## [Problem to work on]
The full set of records needs to be retyped exactly.

## [Provided records]
+ + + + + + +
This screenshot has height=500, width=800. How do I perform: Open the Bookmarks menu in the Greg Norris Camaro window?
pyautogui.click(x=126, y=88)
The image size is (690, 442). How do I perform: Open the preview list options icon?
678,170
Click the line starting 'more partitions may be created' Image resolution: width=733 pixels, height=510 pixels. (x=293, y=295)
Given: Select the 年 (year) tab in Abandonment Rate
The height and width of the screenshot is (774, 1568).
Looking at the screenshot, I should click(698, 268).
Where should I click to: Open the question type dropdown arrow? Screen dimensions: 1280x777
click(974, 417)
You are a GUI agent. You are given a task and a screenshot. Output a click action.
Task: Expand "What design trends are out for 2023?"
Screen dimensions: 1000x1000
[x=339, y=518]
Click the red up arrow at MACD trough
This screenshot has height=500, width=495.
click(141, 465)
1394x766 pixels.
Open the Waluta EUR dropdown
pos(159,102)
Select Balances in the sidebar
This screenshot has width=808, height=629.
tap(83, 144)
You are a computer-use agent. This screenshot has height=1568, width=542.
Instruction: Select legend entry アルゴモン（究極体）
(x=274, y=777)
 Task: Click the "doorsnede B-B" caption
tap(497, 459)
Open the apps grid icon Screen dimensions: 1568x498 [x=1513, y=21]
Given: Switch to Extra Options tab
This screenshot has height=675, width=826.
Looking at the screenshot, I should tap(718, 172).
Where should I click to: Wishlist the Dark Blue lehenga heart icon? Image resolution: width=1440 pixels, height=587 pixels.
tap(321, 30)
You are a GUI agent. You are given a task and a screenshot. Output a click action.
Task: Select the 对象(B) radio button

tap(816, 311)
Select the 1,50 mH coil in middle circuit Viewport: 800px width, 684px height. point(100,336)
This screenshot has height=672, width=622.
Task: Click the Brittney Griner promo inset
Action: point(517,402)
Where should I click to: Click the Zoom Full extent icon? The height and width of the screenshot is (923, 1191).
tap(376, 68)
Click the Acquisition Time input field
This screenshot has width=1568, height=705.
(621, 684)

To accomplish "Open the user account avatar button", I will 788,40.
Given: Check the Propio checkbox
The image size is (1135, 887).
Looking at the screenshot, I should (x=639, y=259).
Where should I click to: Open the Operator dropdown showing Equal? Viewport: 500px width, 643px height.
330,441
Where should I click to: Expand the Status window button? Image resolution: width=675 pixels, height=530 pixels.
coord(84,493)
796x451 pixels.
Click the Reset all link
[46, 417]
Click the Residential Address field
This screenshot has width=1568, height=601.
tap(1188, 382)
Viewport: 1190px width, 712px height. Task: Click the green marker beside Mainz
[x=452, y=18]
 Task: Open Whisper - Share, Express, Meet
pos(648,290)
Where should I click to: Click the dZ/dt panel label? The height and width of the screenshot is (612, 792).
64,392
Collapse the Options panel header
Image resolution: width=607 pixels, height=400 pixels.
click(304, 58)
+ + + + + + +
## [Completed task]
This screenshot has height=500, width=800. How do I perform: Open the Bookmarks menu in the Greg Norris Camaro window?
pyautogui.click(x=126, y=88)
The image size is (690, 442). How do I perform: Open the preview list options icon?
678,170
Click the line starting 'more partitions may be created' Image resolution: width=733 pixels, height=510 pixels. (x=293, y=295)
Given: Select the 年 (year) tab in Abandonment Rate
The height and width of the screenshot is (774, 1568).
Looking at the screenshot, I should click(698, 268).
Where should I click to: Open the question type dropdown arrow? Screen dimensions: 1280x777
click(974, 417)
You are a GUI agent. You are given a task and a screenshot. Output a click action.
Task: Expand "What design trends are out for 2023?"
Screen dimensions: 1000x1000
[x=339, y=518]
Click the red up arrow at MACD trough
This screenshot has height=500, width=495.
click(141, 465)
1394x766 pixels.
Open the Waluta EUR dropdown
pos(159,102)
Select Balances in the sidebar
This screenshot has width=808, height=629.
tap(83, 144)
You are a computer-use agent. This screenshot has height=1568, width=542.
Instruction: Select legend entry アルゴモン（究極体）
(x=274, y=777)
 Task: Click the "doorsnede B-B" caption
tap(497, 459)
Open the apps grid icon Screen dimensions: 1568x498 [x=1513, y=21]
Given: Switch to Extra Options tab
This screenshot has height=675, width=826.
Looking at the screenshot, I should tap(718, 172).
Where should I click to: Wishlist the Dark Blue lehenga heart icon? Image resolution: width=1440 pixels, height=587 pixels.
tap(321, 30)
You are a GUI agent. You are given a task and a screenshot. Output a click action.
Task: Select the 对象(B) radio button

tap(816, 311)
Select the 1,50 mH coil in middle circuit Viewport: 800px width, 684px height. point(100,336)
This screenshot has height=672, width=622.
Task: Click the Brittney Griner promo inset
Action: point(517,402)
Where should I click to: Click the Zoom Full extent icon? The height and width of the screenshot is (923, 1191).
tap(376, 68)
Click the Acquisition Time input field
This screenshot has width=1568, height=705.
(621, 684)

To accomplish "Open the user account avatar button", I will 788,40.
Given: Check the Propio checkbox
The image size is (1135, 887).
Looking at the screenshot, I should (x=639, y=259).
Where should I click to: Open the Operator dropdown showing Equal? Viewport: 500px width, 643px height.
330,441
Where should I click to: Expand the Status window button? Image resolution: width=675 pixels, height=530 pixels.
coord(84,493)
796x451 pixels.
Click the Reset all link
[46, 417]
Click the Residential Address field
This screenshot has width=1568, height=601.
tap(1188, 382)
Viewport: 1190px width, 712px height. Task: Click the green marker beside Mainz
[x=452, y=18]
 Task: Open Whisper - Share, Express, Meet
pos(648,290)
Where should I click to: Click the dZ/dt panel label? The height and width of the screenshot is (612, 792).
64,392
Collapse the Options panel header
Image resolution: width=607 pixels, height=400 pixels.
click(304, 58)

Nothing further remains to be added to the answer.